◆ **Material provided**:
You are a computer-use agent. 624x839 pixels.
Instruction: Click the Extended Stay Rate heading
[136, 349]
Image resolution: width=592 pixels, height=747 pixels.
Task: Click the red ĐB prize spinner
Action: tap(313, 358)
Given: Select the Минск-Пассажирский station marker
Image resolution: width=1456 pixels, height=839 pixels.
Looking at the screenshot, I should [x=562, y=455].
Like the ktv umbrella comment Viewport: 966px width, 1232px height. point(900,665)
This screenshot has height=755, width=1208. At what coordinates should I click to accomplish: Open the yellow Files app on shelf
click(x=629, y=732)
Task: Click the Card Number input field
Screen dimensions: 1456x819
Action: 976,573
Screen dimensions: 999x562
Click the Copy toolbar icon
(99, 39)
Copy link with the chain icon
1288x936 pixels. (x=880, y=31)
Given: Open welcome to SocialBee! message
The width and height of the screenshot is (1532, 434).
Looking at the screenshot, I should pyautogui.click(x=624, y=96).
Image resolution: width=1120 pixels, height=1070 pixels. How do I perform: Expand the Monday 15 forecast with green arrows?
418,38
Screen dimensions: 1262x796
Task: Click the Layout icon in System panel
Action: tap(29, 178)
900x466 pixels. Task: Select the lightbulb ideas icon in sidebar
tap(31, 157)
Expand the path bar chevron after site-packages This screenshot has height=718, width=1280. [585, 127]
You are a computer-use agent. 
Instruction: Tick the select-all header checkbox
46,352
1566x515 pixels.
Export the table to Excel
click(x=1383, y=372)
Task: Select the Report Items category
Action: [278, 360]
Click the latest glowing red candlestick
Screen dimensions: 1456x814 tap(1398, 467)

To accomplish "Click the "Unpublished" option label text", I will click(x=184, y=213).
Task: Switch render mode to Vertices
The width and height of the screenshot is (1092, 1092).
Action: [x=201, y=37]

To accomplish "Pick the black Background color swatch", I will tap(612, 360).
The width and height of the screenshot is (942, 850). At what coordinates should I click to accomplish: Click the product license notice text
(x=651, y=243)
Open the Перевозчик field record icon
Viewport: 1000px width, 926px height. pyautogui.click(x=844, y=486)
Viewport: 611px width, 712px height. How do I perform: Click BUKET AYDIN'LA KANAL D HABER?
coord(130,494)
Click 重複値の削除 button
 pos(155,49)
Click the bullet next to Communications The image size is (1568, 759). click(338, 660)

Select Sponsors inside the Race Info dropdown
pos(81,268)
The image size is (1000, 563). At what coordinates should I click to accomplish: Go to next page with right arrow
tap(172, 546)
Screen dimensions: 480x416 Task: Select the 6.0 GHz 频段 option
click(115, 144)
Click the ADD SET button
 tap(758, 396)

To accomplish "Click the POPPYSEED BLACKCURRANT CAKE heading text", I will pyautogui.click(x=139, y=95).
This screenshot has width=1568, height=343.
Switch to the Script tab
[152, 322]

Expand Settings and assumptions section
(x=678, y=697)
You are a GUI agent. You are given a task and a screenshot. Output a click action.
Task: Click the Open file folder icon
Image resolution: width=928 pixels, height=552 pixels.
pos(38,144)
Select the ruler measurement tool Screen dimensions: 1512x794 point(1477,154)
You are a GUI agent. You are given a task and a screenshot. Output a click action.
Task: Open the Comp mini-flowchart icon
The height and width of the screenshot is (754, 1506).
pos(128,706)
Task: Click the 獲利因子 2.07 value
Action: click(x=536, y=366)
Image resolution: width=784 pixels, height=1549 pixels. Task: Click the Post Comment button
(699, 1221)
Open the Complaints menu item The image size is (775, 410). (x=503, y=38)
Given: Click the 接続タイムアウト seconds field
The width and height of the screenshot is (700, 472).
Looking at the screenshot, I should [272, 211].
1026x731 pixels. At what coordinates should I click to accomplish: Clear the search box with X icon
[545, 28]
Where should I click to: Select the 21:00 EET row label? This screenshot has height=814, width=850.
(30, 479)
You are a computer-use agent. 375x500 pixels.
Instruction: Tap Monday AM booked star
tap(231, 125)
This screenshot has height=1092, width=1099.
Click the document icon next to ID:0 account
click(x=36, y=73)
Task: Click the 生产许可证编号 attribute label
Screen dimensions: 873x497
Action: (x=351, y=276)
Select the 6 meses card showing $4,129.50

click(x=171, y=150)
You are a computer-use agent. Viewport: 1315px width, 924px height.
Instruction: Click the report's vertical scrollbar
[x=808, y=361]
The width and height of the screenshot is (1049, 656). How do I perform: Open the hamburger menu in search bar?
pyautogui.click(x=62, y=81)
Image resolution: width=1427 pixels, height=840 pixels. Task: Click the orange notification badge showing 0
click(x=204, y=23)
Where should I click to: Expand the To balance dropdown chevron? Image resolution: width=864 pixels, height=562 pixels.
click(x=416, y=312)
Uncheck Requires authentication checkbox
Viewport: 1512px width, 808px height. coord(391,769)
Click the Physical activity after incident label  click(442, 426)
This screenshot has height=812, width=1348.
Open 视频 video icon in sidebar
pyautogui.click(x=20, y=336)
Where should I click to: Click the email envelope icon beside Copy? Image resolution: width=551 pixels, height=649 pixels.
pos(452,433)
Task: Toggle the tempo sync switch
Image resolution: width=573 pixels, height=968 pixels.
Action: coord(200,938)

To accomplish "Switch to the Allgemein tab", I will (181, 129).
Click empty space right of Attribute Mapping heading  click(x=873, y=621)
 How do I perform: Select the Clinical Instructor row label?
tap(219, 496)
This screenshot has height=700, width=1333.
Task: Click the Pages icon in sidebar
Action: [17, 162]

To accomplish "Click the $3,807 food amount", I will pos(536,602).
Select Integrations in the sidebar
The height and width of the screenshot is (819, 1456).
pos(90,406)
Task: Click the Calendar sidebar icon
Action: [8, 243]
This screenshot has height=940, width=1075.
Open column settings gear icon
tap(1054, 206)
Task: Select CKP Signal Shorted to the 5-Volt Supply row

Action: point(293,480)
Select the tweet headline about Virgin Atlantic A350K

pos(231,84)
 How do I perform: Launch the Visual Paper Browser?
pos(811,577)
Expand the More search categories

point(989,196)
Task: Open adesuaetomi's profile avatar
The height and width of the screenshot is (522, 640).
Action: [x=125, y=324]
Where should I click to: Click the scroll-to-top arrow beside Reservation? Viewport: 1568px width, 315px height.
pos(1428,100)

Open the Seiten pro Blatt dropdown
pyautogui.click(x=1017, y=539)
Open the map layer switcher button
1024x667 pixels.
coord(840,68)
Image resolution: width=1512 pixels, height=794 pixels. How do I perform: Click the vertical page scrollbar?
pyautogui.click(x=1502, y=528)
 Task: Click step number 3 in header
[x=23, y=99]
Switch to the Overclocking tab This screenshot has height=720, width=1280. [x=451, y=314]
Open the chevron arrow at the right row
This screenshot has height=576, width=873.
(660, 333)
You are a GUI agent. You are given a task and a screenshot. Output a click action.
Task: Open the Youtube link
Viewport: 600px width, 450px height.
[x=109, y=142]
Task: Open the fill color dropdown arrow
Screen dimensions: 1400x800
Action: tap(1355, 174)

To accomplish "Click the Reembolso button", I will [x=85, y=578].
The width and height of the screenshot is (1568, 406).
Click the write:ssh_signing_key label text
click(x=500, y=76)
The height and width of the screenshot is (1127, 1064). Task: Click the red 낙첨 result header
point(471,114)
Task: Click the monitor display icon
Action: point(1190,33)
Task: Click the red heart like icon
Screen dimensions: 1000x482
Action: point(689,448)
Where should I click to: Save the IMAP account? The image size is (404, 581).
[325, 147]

◆ **Your goal**:
Copy the records exactly.

◆ **Your solution**:
You are a computer-use agent. 624x839 pixels.
Instruction: Click the Extended Stay Rate heading
[136, 349]
Image resolution: width=592 pixels, height=747 pixels.
Task: Click the red ĐB prize spinner
Action: tap(313, 358)
Given: Select the Минск-Пассажирский station marker
Image resolution: width=1456 pixels, height=839 pixels.
Looking at the screenshot, I should [x=562, y=455].
Like the ktv umbrella comment Viewport: 966px width, 1232px height. point(900,665)
This screenshot has height=755, width=1208. At what coordinates should I click to accomplish: Open the yellow Files app on shelf
click(x=629, y=732)
Task: Click the Card Number input field
Screen dimensions: 1456x819
Action: 976,573
Screen dimensions: 999x562
Click the Copy toolbar icon
(99, 39)
Copy link with the chain icon
1288x936 pixels. (x=880, y=31)
Given: Open welcome to SocialBee! message
The width and height of the screenshot is (1532, 434).
Looking at the screenshot, I should pyautogui.click(x=624, y=96).
Image resolution: width=1120 pixels, height=1070 pixels. How do I perform: Expand the Monday 15 forecast with green arrows?
418,38
Screen dimensions: 1262x796
Task: Click the Layout icon in System panel
Action: tap(29, 178)
900x466 pixels. Task: Select the lightbulb ideas icon in sidebar
tap(31, 157)
Expand the path bar chevron after site-packages This screenshot has height=718, width=1280. [585, 127]
You are a computer-use agent. 
Instruction: Tick the select-all header checkbox
46,352
1566x515 pixels.
Export the table to Excel
click(x=1383, y=372)
Task: Select the Report Items category
Action: [278, 360]
Click the latest glowing red candlestick
Screen dimensions: 1456x814 tap(1398, 467)

To accomplish "Click the "Unpublished" option label text", I will click(x=184, y=213).
Task: Switch render mode to Vertices
The width and height of the screenshot is (1092, 1092).
Action: [x=201, y=37]

To accomplish "Pick the black Background color swatch", I will tap(612, 360).
The width and height of the screenshot is (942, 850). At what coordinates should I click to accomplish: Click the product license notice text
(x=651, y=243)
Open the Перевозчик field record icon
Viewport: 1000px width, 926px height. pyautogui.click(x=844, y=486)
Viewport: 611px width, 712px height. How do I perform: Click BUKET AYDIN'LA KANAL D HABER?
coord(130,494)
Click 重複値の削除 button
 pos(155,49)
Click the bullet next to Communications The image size is (1568, 759). click(338, 660)

Select Sponsors inside the Race Info dropdown
pos(81,268)
The image size is (1000, 563). At what coordinates should I click to accomplish: Go to next page with right arrow
tap(172, 546)
Screen dimensions: 480x416 Task: Select the 6.0 GHz 频段 option
click(115, 144)
Click the ADD SET button
 tap(758, 396)

To accomplish "Click the POPPYSEED BLACKCURRANT CAKE heading text", I will pyautogui.click(x=139, y=95).
This screenshot has width=1568, height=343.
Switch to the Script tab
[152, 322]

Expand Settings and assumptions section
(x=678, y=697)
You are a GUI agent. You are given a task and a screenshot. Output a click action.
Task: Click the Open file folder icon
Image resolution: width=928 pixels, height=552 pixels.
pos(38,144)
Select the ruler measurement tool Screen dimensions: 1512x794 point(1477,154)
You are a GUI agent. You are given a task and a screenshot. Output a click action.
Task: Open the Comp mini-flowchart icon
The height and width of the screenshot is (754, 1506).
pos(128,706)
Task: Click the 獲利因子 2.07 value
Action: click(x=536, y=366)
Image resolution: width=784 pixels, height=1549 pixels. Task: Click the Post Comment button
(699, 1221)
Open the Complaints menu item The image size is (775, 410). (x=503, y=38)
Given: Click the 接続タイムアウト seconds field
The width and height of the screenshot is (700, 472).
Looking at the screenshot, I should [272, 211].
1026x731 pixels. At what coordinates should I click to accomplish: Clear the search box with X icon
[545, 28]
Where should I click to: Select the 21:00 EET row label? This screenshot has height=814, width=850.
(30, 479)
You are a computer-use agent. 375x500 pixels.
Instruction: Tap Monday AM booked star
tap(231, 125)
This screenshot has height=1092, width=1099.
Click the document icon next to ID:0 account
click(x=36, y=73)
Task: Click the 生产许可证编号 attribute label
Screen dimensions: 873x497
Action: (x=351, y=276)
Select the 6 meses card showing $4,129.50

click(x=171, y=150)
You are a computer-use agent. Viewport: 1315px width, 924px height.
Instruction: Click the report's vertical scrollbar
[x=808, y=361]
The width and height of the screenshot is (1049, 656). How do I perform: Open the hamburger menu in search bar?
pyautogui.click(x=62, y=81)
Image resolution: width=1427 pixels, height=840 pixels. Task: Click the orange notification badge showing 0
click(x=204, y=23)
Where should I click to: Expand the To balance dropdown chevron? Image resolution: width=864 pixels, height=562 pixels.
click(x=416, y=312)
Uncheck Requires authentication checkbox
Viewport: 1512px width, 808px height. coord(391,769)
Click the Physical activity after incident label  click(442, 426)
This screenshot has height=812, width=1348.
Open 视频 video icon in sidebar
pyautogui.click(x=20, y=336)
Where should I click to: Click the email envelope icon beside Copy? Image resolution: width=551 pixels, height=649 pixels.
pos(452,433)
Task: Toggle the tempo sync switch
Image resolution: width=573 pixels, height=968 pixels.
Action: coord(200,938)

To accomplish "Switch to the Allgemein tab", I will (181, 129).
Click empty space right of Attribute Mapping heading  click(x=873, y=621)
 How do I perform: Select the Clinical Instructor row label?
tap(219, 496)
This screenshot has height=700, width=1333.
Task: Click the Pages icon in sidebar
Action: [17, 162]

To accomplish "Click the $3,807 food amount", I will pos(536,602).
Select Integrations in the sidebar
The height and width of the screenshot is (819, 1456).
pos(90,406)
Task: Click the Calendar sidebar icon
Action: [8, 243]
This screenshot has height=940, width=1075.
Open column settings gear icon
tap(1054, 206)
Task: Select CKP Signal Shorted to the 5-Volt Supply row

Action: point(293,480)
Select the tweet headline about Virgin Atlantic A350K

pos(231,84)
 How do I perform: Launch the Visual Paper Browser?
pos(811,577)
Expand the More search categories

point(989,196)
Task: Open adesuaetomi's profile avatar
The height and width of the screenshot is (522, 640).
Action: [x=125, y=324]
Where should I click to: Click the scroll-to-top arrow beside Reservation? Viewport: 1568px width, 315px height.
pos(1428,100)

Open the Seiten pro Blatt dropdown
pyautogui.click(x=1017, y=539)
Open the map layer switcher button
1024x667 pixels.
coord(840,68)
Image resolution: width=1512 pixels, height=794 pixels. How do I perform: Click the vertical page scrollbar?
pyautogui.click(x=1502, y=528)
 Task: Click step number 3 in header
[x=23, y=99]
Switch to the Overclocking tab This screenshot has height=720, width=1280. [x=451, y=314]
Open the chevron arrow at the right row
This screenshot has height=576, width=873.
(660, 333)
You are a GUI agent. You are given a task and a screenshot. Output a click action.
Task: Open the Youtube link
Viewport: 600px width, 450px height.
[x=109, y=142]
Task: Open the fill color dropdown arrow
Screen dimensions: 1400x800
Action: tap(1355, 174)

To accomplish "Click the Reembolso button", I will [x=85, y=578].
The width and height of the screenshot is (1568, 406).
Click the write:ssh_signing_key label text
click(x=500, y=76)
The height and width of the screenshot is (1127, 1064). Task: Click the red 낙첨 result header
point(471,114)
Task: Click the monitor display icon
Action: point(1190,33)
Task: Click the red heart like icon
Screen dimensions: 1000x482
Action: point(689,448)
Where should I click to: Save the IMAP account? The image size is (404, 581).
[325, 147]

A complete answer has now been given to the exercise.